Aim of the exercise: Produce as output only the lines below starting at the line with "Privacy & Cookieverklaring (404, 1394)" and continuing through the line with "Accessibility (607, 2408)", each one exactly as written.

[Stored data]

* * *

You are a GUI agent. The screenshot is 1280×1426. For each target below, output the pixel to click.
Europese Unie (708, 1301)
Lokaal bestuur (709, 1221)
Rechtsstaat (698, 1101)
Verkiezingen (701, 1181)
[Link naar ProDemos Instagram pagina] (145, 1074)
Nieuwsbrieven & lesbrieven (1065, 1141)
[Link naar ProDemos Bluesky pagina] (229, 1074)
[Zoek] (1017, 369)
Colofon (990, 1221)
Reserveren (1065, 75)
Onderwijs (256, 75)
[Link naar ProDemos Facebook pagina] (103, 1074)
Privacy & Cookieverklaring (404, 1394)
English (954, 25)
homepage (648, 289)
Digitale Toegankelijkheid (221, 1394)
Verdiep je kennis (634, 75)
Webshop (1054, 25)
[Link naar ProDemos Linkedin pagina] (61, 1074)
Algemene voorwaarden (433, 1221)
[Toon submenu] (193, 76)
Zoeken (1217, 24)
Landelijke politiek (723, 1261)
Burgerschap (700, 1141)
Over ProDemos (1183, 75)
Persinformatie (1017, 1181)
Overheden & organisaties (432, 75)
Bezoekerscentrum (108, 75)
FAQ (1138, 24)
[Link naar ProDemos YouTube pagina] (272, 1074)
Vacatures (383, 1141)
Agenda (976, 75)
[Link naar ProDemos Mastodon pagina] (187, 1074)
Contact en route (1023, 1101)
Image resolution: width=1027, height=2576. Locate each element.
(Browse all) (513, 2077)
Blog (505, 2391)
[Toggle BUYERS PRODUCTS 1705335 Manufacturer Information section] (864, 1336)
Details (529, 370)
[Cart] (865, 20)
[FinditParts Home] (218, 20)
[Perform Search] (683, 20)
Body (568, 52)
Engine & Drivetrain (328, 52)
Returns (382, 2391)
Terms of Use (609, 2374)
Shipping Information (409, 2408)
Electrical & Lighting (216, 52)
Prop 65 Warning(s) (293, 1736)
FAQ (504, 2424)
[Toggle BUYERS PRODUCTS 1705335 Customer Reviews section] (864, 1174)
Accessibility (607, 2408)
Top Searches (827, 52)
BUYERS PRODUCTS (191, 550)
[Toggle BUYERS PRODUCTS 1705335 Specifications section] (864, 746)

* * *

Reply to the exercise:
Privacy & Cookieverklaring (404, 1394)
English (954, 25)
homepage (648, 289)
Digitale Toegankelijkheid (221, 1394)
Verdiep je kennis (634, 75)
Webshop (1054, 25)
[Link naar ProDemos Linkedin pagina] (61, 1074)
Algemene voorwaarden (433, 1221)
[Toon submenu] (193, 76)
Zoeken (1217, 24)
Landelijke politiek (723, 1261)
Burgerschap (700, 1141)
Over ProDemos (1183, 75)
Persinformatie (1017, 1181)
Overheden & organisaties (432, 75)
Bezoekerscentrum (108, 75)
FAQ (1138, 24)
[Link naar ProDemos YouTube pagina] (272, 1074)
Vacatures (383, 1141)
Agenda (976, 75)
[Link naar ProDemos Mastodon pagina] (187, 1074)
Contact en route (1023, 1101)
Image resolution: width=1027, height=2576. Locate each element.
(Browse all) (513, 2077)
Blog (505, 2391)
[Toggle BUYERS PRODUCTS 1705335 Manufacturer Information section] (864, 1336)
Details (529, 370)
[Cart] (865, 20)
[FinditParts Home] (218, 20)
[Perform Search] (683, 20)
Body (568, 52)
Engine & Drivetrain (328, 52)
Returns (382, 2391)
Terms of Use (609, 2374)
Shipping Information (409, 2408)
Electrical & Lighting (216, 52)
Prop 65 Warning(s) (293, 1736)
FAQ (504, 2424)
[Toggle BUYERS PRODUCTS 1705335 Customer Reviews section] (864, 1174)
Accessibility (607, 2408)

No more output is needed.